Granulating wound Granulating wound is a deep skin defect in the form of limited gray or black foci randomly covered with granulations.
Granulating wounds often occur after scarring of skin grafts, during various purulent-inflammatory processes.
The main manifestations of a granulating wound
Initially, when the process appears, the wounds resemble infiltrative-ulcerative manifestations, followed by the formation of solid nodes without clear boundaries. The granulations are dirty gray or whitish in color, clearly raised above the surrounding tissues and inclined towards the apex. As they resolve, they ulcerate, are replaced by dense yellowish fibrous tissue and heal with a scar. When the location is undermined, pyogenic microbes enter the lumen of the scar. The superficial location of granulations contributes to the constant supply of pyogenic bacteria.
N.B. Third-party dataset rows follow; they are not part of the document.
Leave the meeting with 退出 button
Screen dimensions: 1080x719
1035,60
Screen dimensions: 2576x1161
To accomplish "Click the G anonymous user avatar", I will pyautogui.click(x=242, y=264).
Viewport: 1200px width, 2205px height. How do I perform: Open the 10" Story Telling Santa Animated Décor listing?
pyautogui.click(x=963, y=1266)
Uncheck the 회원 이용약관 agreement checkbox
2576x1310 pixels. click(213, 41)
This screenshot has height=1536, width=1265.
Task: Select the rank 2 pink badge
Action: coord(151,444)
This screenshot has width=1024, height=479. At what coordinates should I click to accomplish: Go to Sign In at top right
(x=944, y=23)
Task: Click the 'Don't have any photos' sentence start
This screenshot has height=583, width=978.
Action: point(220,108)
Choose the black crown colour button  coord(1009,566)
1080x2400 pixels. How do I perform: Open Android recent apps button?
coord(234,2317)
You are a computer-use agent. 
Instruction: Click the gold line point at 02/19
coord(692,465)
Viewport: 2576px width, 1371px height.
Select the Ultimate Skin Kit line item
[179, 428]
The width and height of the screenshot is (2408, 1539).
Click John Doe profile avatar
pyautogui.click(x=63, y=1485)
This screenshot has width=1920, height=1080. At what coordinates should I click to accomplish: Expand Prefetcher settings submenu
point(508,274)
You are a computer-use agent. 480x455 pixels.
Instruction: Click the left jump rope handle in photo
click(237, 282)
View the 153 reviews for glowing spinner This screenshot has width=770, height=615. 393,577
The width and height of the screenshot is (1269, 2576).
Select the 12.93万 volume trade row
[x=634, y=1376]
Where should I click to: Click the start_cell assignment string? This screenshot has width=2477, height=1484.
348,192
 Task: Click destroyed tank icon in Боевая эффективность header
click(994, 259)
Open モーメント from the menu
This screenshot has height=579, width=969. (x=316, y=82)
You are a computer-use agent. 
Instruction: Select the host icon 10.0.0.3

The presence of a flap of skin adjacent to the inner surface of the granulation supports the pathological process and does not allow it to quickly subside. The inflammatory process in the thickness of fibrosis persists after the disappearance of all symptoms of inflammation from tissues adjacent to the affected skin. The subcutaneous tissue continues to be affected for a long time. Without treatment, the scar is located along the axis of the lesion.
Diagnostics of granulating wounds. X-ray examination, angiography, ultrasound and tomography, arthrography allow us to establish etiopathogenesis.